Don’t let them drown!
“Many people have died, some people fainted, we ran out of water and we ran out of food. Also we ran out of petrol. We ran out of everything, we were hopeless in the sea, the wind was just taking us from one point to the other.” This story of Sunday, a refugee from Nigeria, is one of the many ones I’ve heard while working in Malta—an island swallowing human lives in the name of immigration controls.
I always enjoyed swimming, and I was even training to become a professional swimmer when I was in a primary school. It did not work out because I developed serious skin allergy to the swimming pool water which at that time was very high in chloride. I guess I did not have enough self-discipline to train every morning anyway, but this was a good excuse. I still would jump into any lake, river or sea and loved the bliss of swimming. However, my perception of the sea as almost benevolent element has changed completely after I have worked with refugees in Malta.

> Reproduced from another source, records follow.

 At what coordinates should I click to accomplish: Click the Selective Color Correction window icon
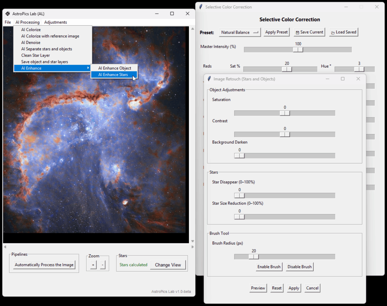pyautogui.click(x=200, y=7)
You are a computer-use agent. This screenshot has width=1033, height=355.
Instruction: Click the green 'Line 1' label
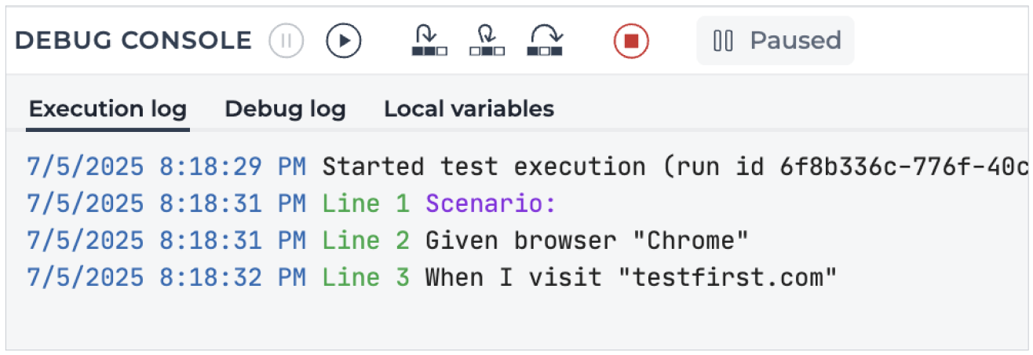click(x=366, y=204)
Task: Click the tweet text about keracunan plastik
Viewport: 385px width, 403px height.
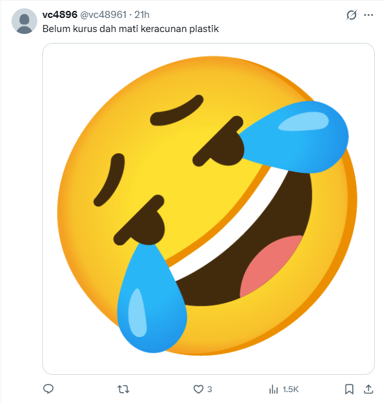Action: (x=130, y=29)
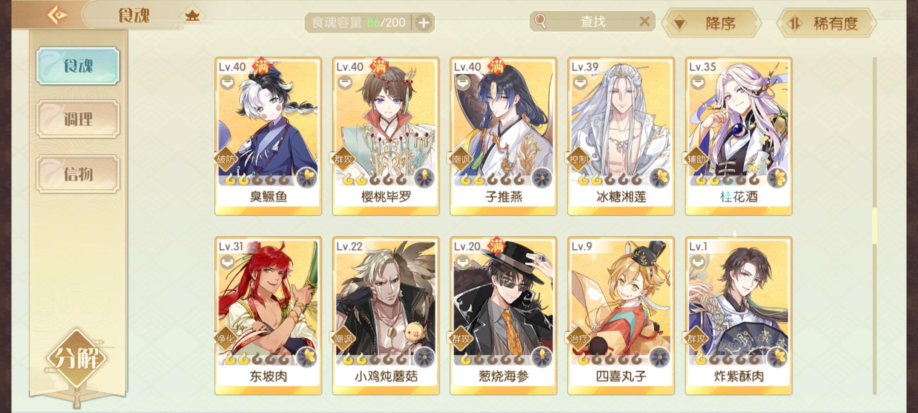Open the pavilion home icon beside 食魂
The width and height of the screenshot is (918, 413).
point(192,16)
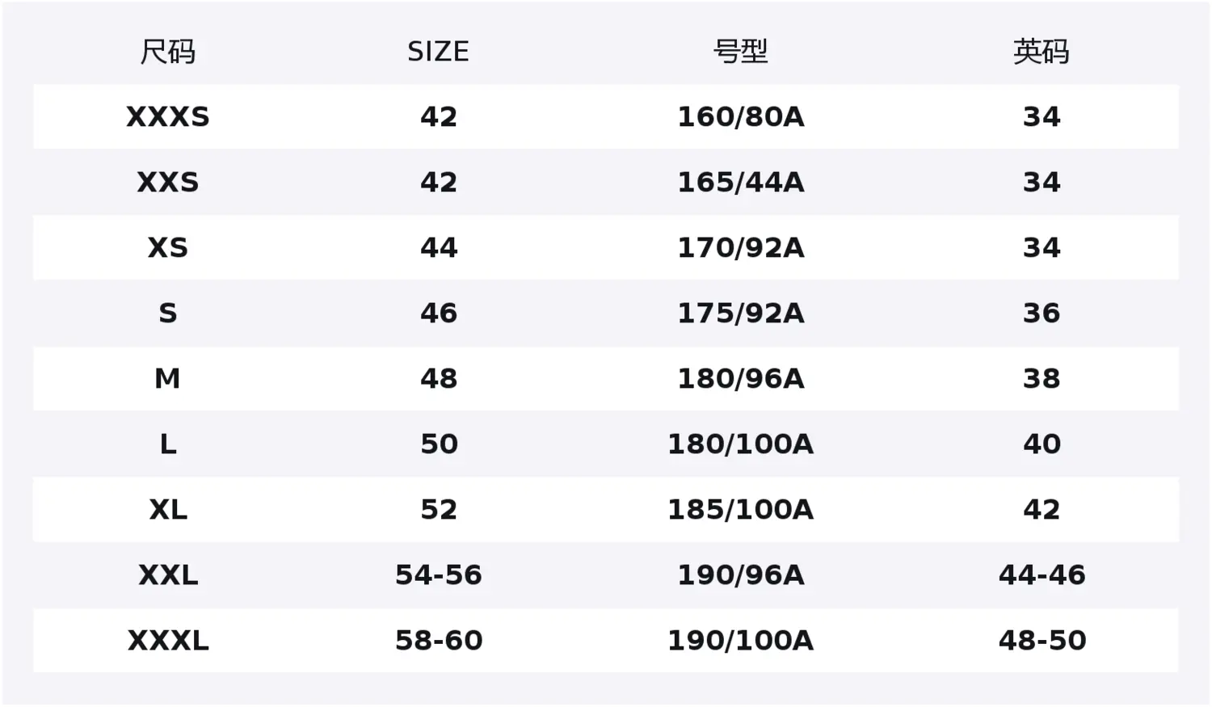Click the 180/96A cell

(740, 379)
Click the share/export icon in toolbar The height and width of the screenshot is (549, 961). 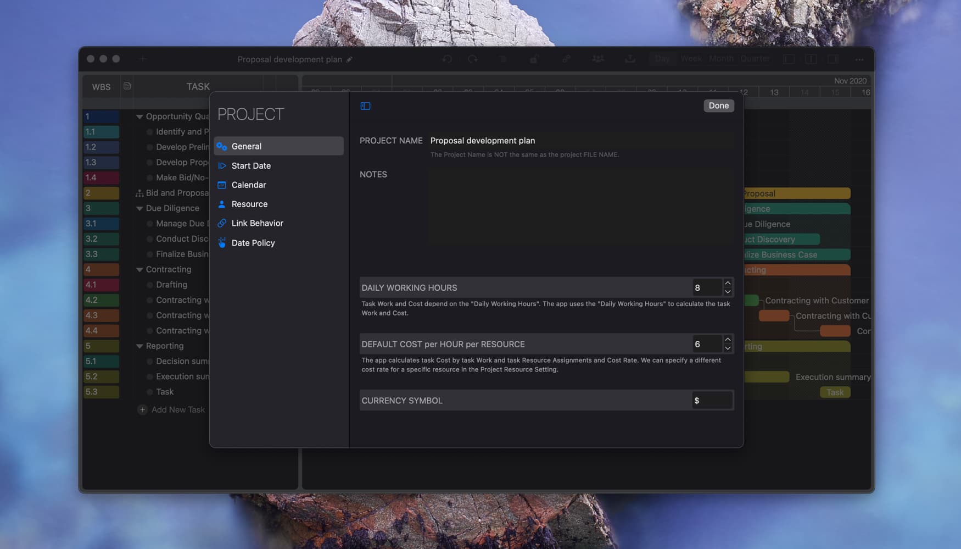point(630,59)
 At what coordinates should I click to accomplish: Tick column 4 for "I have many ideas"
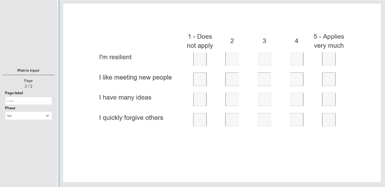(x=296, y=99)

When I was offered a job in Malta, I had already been working with refugees for quite a few years. However, this was a particularly British context, whereby people seeking protection would enter the UK on the plane or a lorry. I was of course aware of the phenomenon of so called ‘boat people’ but it was not something that I knew a lot about. I accepted the job offer eager to learn more about this side of forced migration; also, I was envisaging a summer spent swimming in the Mediterranean Sea. Great combination of work and leisure, I thought.
Resilience and racism
I arrived in Malta in the winter which was completely not what I imagined the Mediterranean climate to be. It was bitterly cold and humid. While I worked with wonderful people, I was taken aback by overall blatant racism others directed at Africans living in the Maltese Islands, and what seemed to me as a very xenophobic political culture which fuels and legitimises the Maltese people’s prejudices. Yet the Africans I met there who had risked their lives and crossed the Mediterranean in toy-like dinghies were perhaps among the poorest and the most desperate—but also the most resilient and determined.
I am not going to go into statistics because I refuse to discuss migration, either economic or forced, using the discourse of numbers. The discourse of numbers is a problem itself, reducing people to mere figures, and overshadowing real human stories behind the act of fleeing one’s country of origin—voices like Sunday, a friend and refugee from Nigeria:
“My name is Sunday, I am from Nigeria. I came from Libya by boat to Malta. And this journey through the Mediterranean sea to that part of Europe is a risky journey, and it is not an easy journey. Many people have lost their lives during this journey through the Mediterranean sea to any part of Europe.
In my own case, we spent four days in the Mediterranean sea, but many people spend more days than I did. I am one of the lucky ones who survived this journey to give my testimony. During this journey many people lost their lives, many were sick and many fainted. We knew the journey was risky but still we embarked on this journey. But there are things in our countries which make us take this journey. We don’t care what will happen. I am happy today, because I am one of the lucky ones who made it. We spent four days in the Mediterranean sea before we got to Malta. Many people have died, some people fainted , we ran out of water and we ran out of food. Also we ran out of petrol. We ran out of everything, we were hopeless in the sea, the wind was just taking us from one point to the other. We were lucky enough that Malta rescue team came to rescue us. I left my country because of persecution. Many people leave their countries because of this reason. So I’m speaking to beg European governments, UK government, to please, not to stop their rescue missions, not to stop their funding. Please continue the good work that you have been doing before.”
Don’t let them drown
My point is simple; everyone has a right to a better life, and my ethical stance is underpinned by the notion of hospitality. During the 15 months I spent in Malta I met many Africans, both in the professional and informal contexts. I heard harrowing survival stories. I also tried to teach some of my African friends how to swim. They were frightened but I was gently insisting (Can one insist in a gentle way? Well, I tried) telling them about the pleasures of swimming. But, in between giggles and panic attacks of my students, I have failed. For them the sea was something else to what it was to me. It was a life threatening force, a liminal space, a border, and last but not least—a killer, and a cemetery. They were simply unable to overcome the memory of their journey, and the profound fear associated with the crossing.
Because of those people, every time I plunged into the sea—my beloved sea—I was thinking about men and women who died in those waters. I just couldn’t help it. Those people who cursed the waves and the saltiness of water whilst praying on countless sinking boats, thirsty, hungry and scared to death. It has altered my relationship with the sea forever. I still enjoy swimming but I look at the sea with a degree of suspicion now; the sea, this dormant monster swallowing human lives in the name of immigration controls.
*This article was originally published on Migrant Voice. It has been slightly edited with the consent of the author.
I’m a Projects Coordinator at the IARS International Institute, a think tank in London. My academic background is in anthropology, refugee studies and social policy. I’ve been working in the field of migration for over ten years, both in the UK and in Malta.